__Brief__
Output the entries below verbatim, from the line containing "Reload the page with refresh icon" through the line containing "[x=417, y=111]", with both of those lines included.

__Exercise inputs__
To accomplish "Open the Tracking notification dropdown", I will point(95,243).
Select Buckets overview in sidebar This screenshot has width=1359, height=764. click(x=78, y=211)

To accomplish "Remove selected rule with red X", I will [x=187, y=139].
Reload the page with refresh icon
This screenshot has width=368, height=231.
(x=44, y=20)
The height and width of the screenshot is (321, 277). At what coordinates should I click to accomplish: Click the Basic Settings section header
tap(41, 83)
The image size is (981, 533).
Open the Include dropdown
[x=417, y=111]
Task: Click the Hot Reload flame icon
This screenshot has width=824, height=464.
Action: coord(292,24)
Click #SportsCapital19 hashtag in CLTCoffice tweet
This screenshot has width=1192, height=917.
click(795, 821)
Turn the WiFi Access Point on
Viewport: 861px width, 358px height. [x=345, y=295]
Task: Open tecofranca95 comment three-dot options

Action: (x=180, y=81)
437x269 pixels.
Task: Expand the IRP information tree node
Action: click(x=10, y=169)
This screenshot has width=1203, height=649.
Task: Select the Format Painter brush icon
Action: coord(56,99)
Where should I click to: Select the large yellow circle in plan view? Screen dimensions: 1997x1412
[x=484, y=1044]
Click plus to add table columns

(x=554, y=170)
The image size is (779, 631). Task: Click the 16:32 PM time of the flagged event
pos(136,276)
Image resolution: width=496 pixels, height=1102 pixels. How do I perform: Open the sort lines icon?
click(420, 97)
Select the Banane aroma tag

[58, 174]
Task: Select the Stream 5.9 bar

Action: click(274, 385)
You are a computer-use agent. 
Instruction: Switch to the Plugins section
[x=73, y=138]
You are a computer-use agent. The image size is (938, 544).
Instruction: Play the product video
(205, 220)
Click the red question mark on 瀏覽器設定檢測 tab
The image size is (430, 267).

__Written solution__
Reload the page with refresh icon
This screenshot has width=368, height=231.
(x=44, y=20)
The height and width of the screenshot is (321, 277). At what coordinates should I click to accomplish: Click the Basic Settings section header
tap(41, 83)
The image size is (981, 533).
Open the Include dropdown
[x=417, y=111]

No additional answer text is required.